Problem details. With pictures excluded, retype exactly every line from the one containing "Click the diamond marker icon" to the end of the records below.

Record set.
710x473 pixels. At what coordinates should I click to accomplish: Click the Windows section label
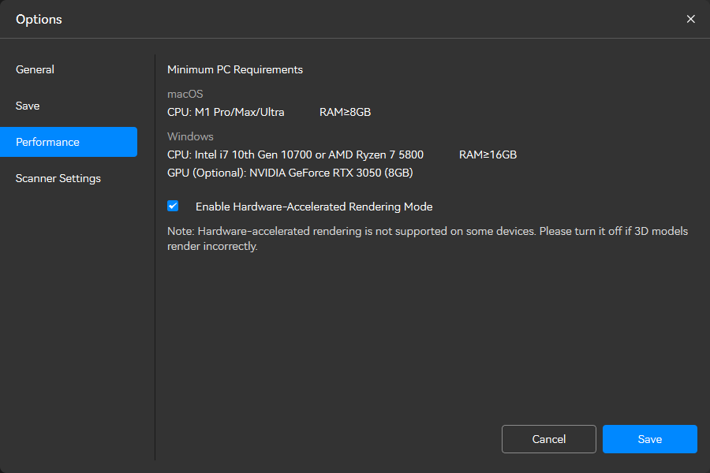(x=190, y=136)
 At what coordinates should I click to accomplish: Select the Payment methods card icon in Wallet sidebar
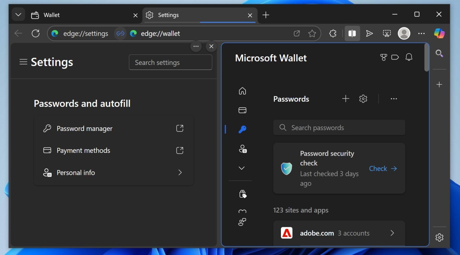pos(242,110)
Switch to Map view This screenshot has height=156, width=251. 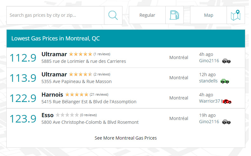208,15
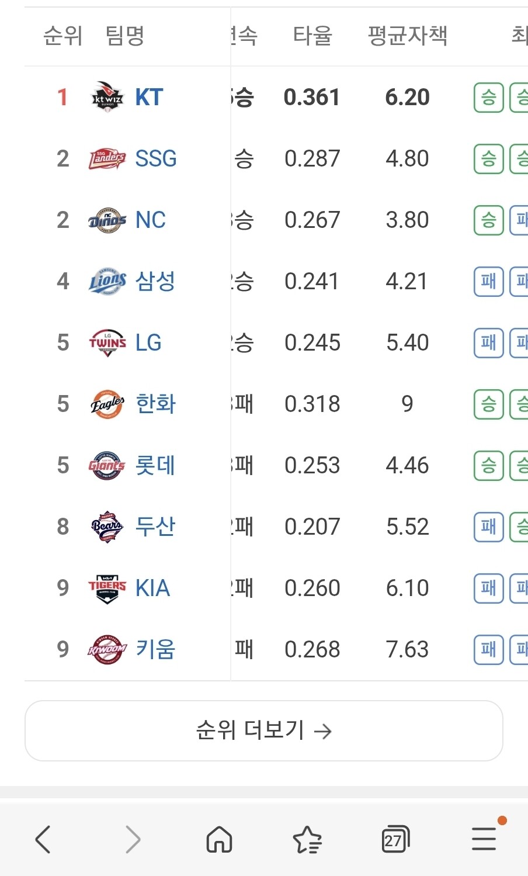
Task: Open the 한화 team link
Action: click(155, 404)
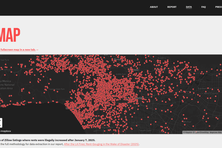The width and height of the screenshot is (222, 148).
Task: Click the Topanga State Park map label
Action: 56,89
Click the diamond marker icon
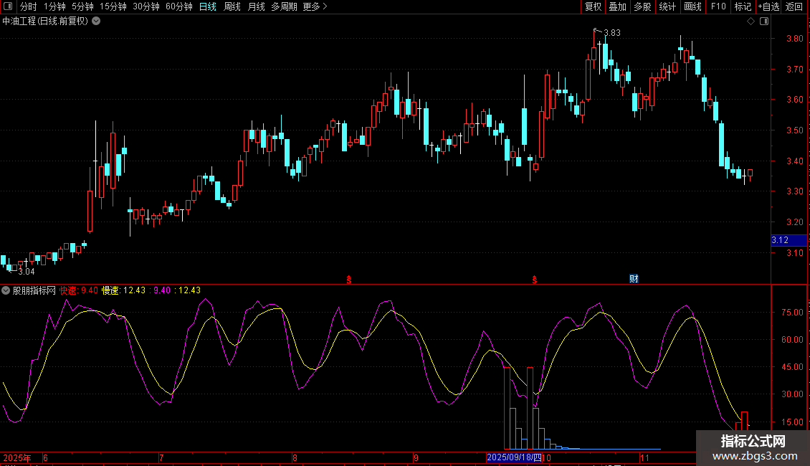The width and height of the screenshot is (810, 466). [751, 21]
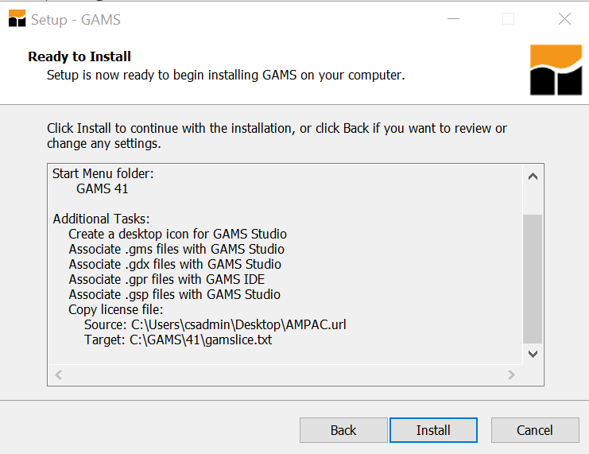Screen dimensions: 589x454
Task: Click the left arrow of horizontal scrollbar
Action: (59, 374)
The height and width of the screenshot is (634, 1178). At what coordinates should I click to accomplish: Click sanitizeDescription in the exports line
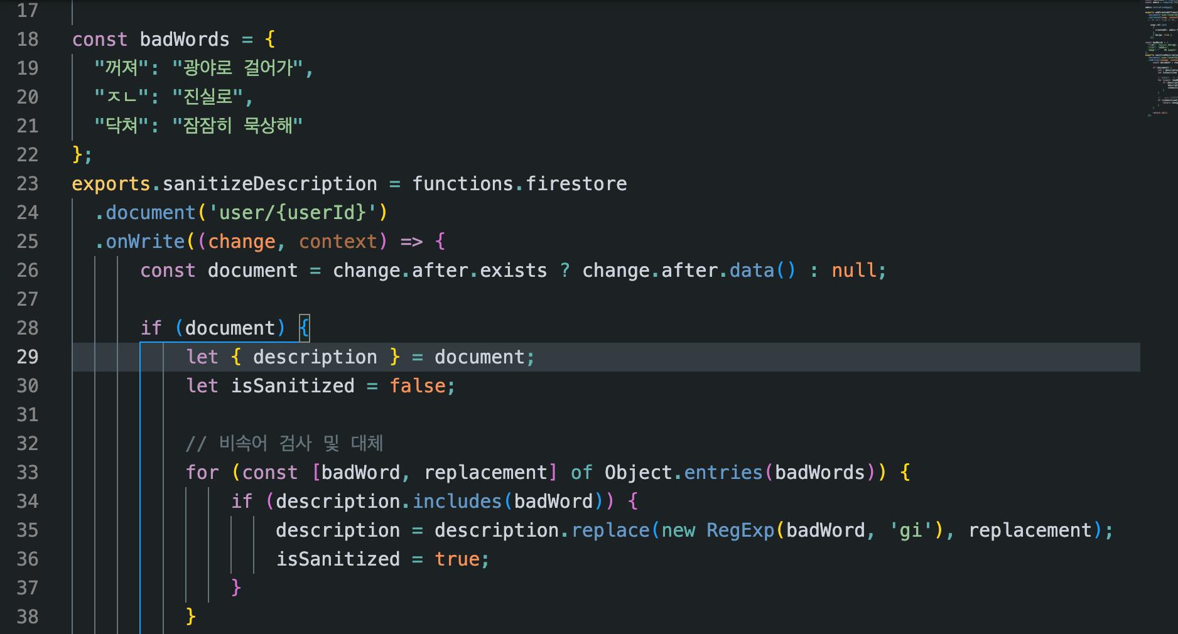(x=270, y=183)
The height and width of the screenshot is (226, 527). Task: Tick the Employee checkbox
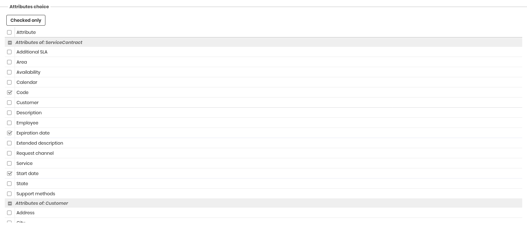tap(10, 123)
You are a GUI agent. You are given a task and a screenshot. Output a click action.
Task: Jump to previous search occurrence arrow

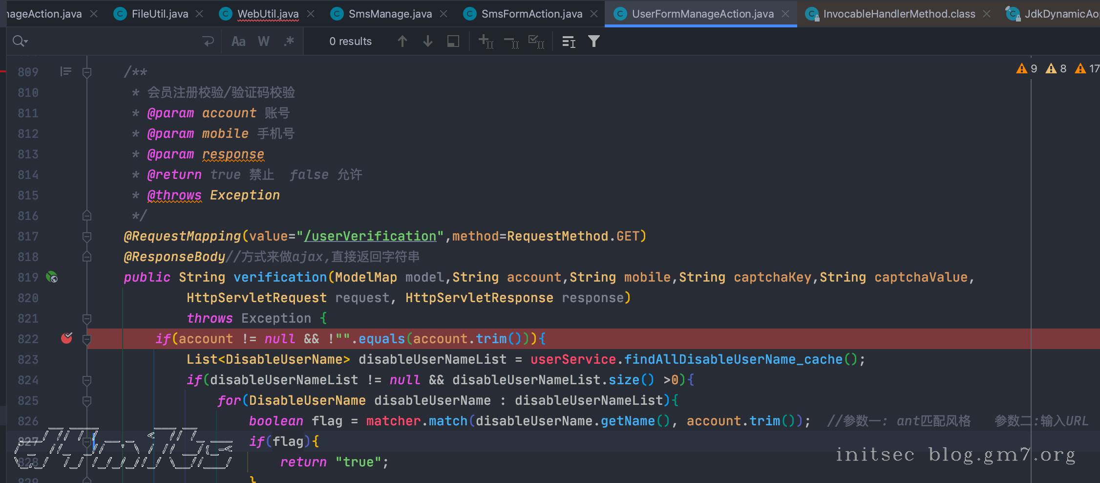[402, 42]
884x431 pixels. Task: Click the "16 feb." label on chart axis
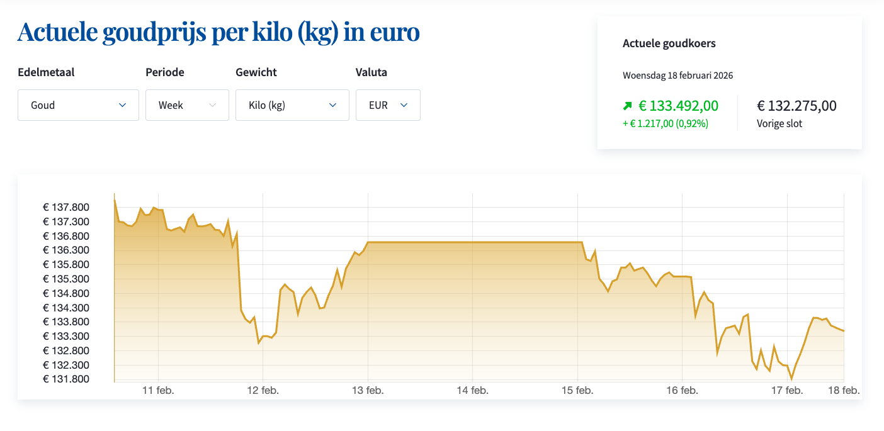coord(682,391)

Solution below.
Click the diamond marker icon
The width and height of the screenshot is (810, 466). [751, 21]
Screen dimensions: 589x454
Task: Click the left arrow of horizontal scrollbar
Action: (59, 374)
The height and width of the screenshot is (634, 1178). At what coordinates should I click to accomplish: Click sanitizeDescription in the exports line
(x=270, y=183)
The height and width of the screenshot is (226, 527). Task: Tick the Employee checkbox
tap(10, 123)
You are a GUI agent. You are given a task and a screenshot. Output a click action.
Task: Jump to previous search occurrence arrow

[402, 42]
884x431 pixels. Task: Click the "16 feb." label on chart axis
coord(682,391)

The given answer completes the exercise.